▶ TASKS TO PERFORM
1. In the forum thread, what does the first poster say is still needed to finish the bike?
2. Copy word for word the part of the forum thread that opens with the words containing "## bikecrazy (Nov" and closes with "white walls ?".

▶ SOURCE TEXT

---------------

# 1966 deulxe stingray



## sfhschwinn (Nov 1, 2014)

My friend got this bike through a trade and I bought it off him this past week. The guy he got it from said he paid $400 ( what a load of BS). I don't know if it was the guy that paid $400 or the guy he bought it from royally screwed this thing up. The rear fender was cut to accommodate brakes, most parts were not original, the chain ring, grips brake levers etc. I am determined to put this bike back together as it should have been. first pic is how I got it and second shows which parts left were original. Next pics show what I have gotten for it already and work done, all parts will be correct original Schwinn parts. The seat is stamped persons but correct color and front rolled with double clamp, not a razor but I will replace that eventually. blue grips are on their way Tires will be repop slick and westwind from bicyclebones. I need a chainguard, brakes, 28 hole sturmey hub to finish it!


----------



## sfhschwinn (Nov 1, 2014)




----------



## sfhschwinn (Nov 7, 2014)




----------



## bikecrazy (Nov 7, 2014)

I am glad you are bringing that back to origional. Those are super cool bikes and a blast to ride around the neighborhood!


----------



## vastingray (Nov 7, 2014)

Looking good are you going with white walls ?


----------



## sfhschwinn (Nov 7, 2014)

I would love to go with white walls but Schwinn does make a repro white wall slik. I was going to do black repros front and back but I may do the front as a whitewall and black slik


----------

---------------

▶ EXTRACTED RECORDS
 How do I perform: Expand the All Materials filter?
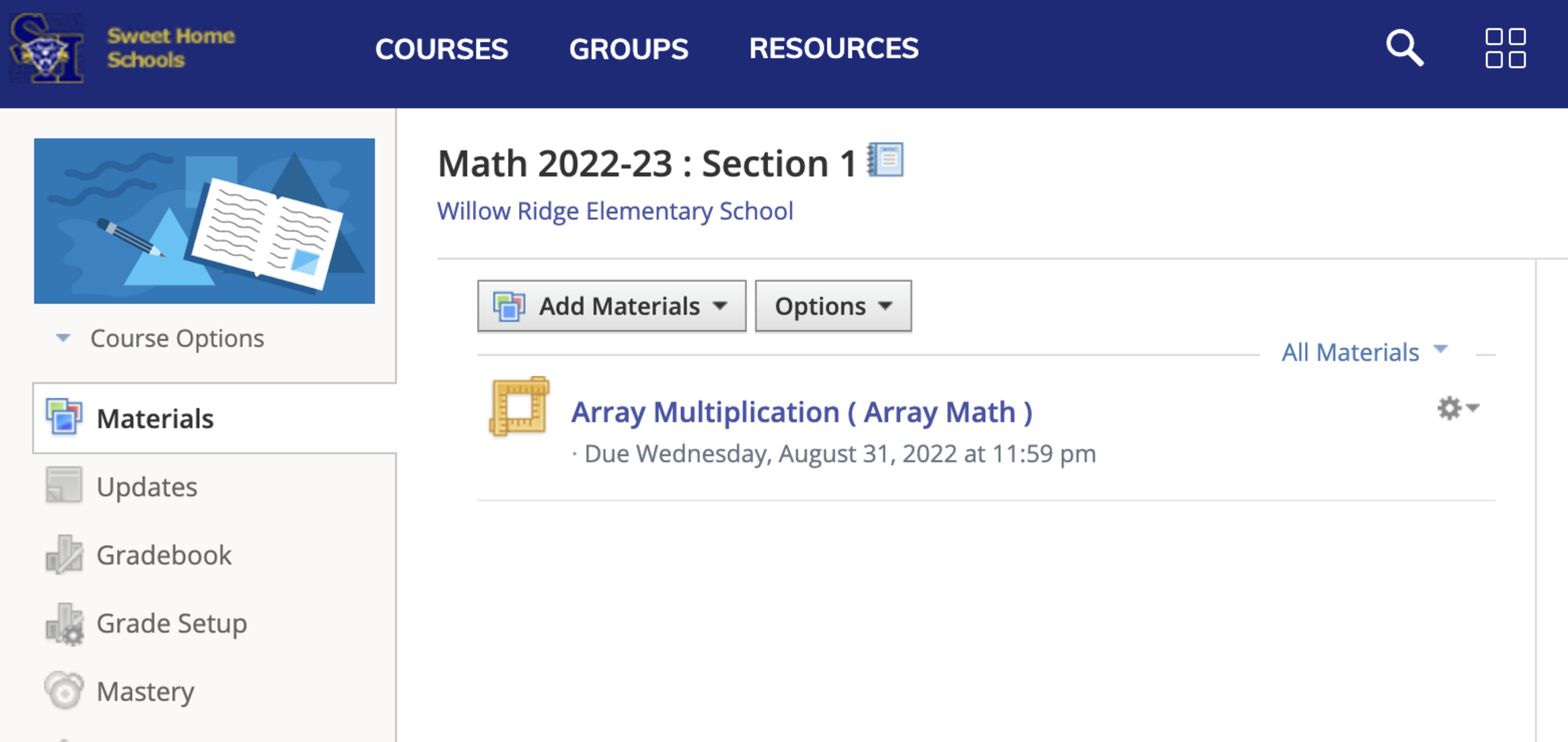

---------------

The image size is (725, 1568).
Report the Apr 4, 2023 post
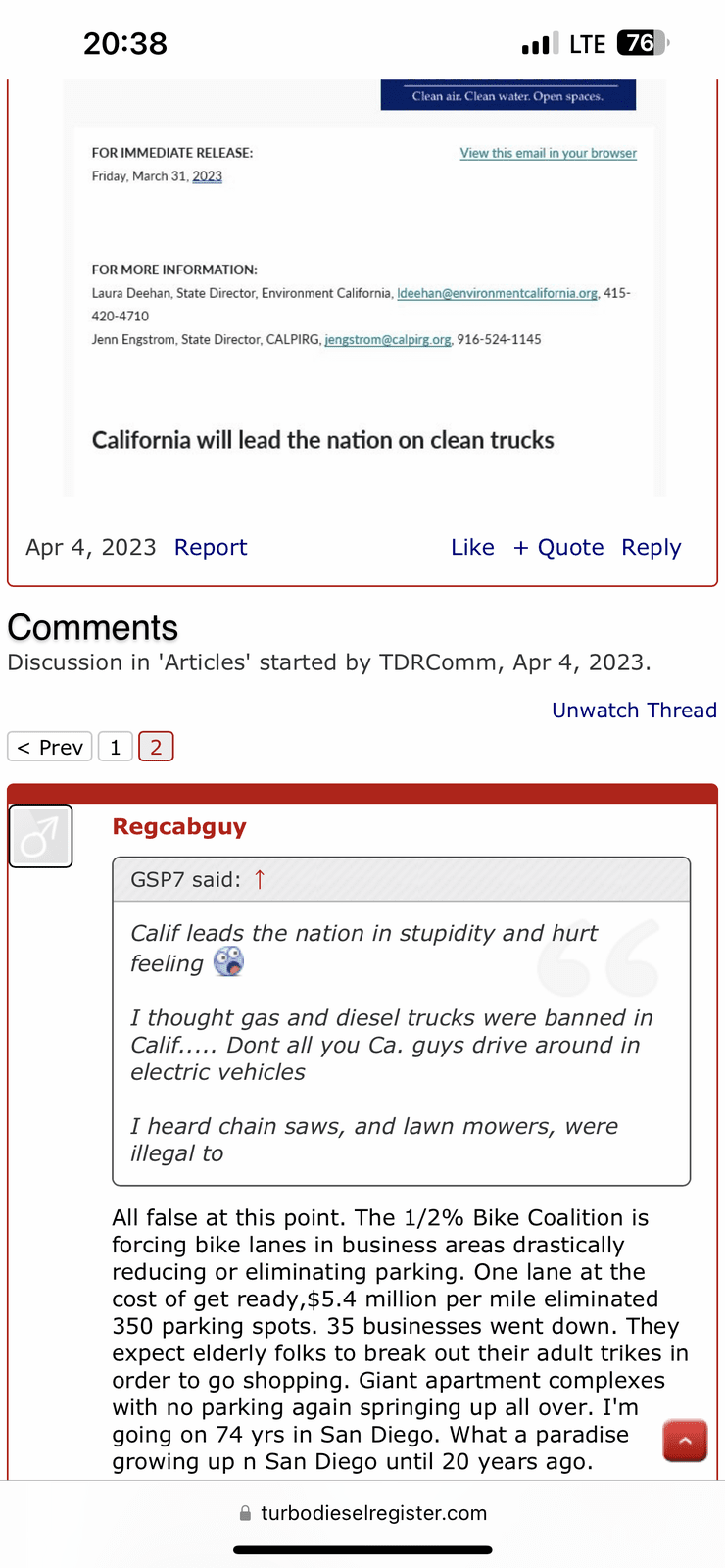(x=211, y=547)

---------------

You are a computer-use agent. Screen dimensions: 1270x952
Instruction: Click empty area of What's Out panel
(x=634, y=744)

---------------

▶ WORKED ANSWERS
1. A chainguard, brakes, and a 28 hole Sturmey hub.

2.
## bikecrazy (Nov 7, 2014)

I am glad you are bringing that back to origional. Those are super cool bikes and a blast to ride around the neighborhood!


----------



## vastingray (Nov 7, 2014)

Looking good are you going with white walls ?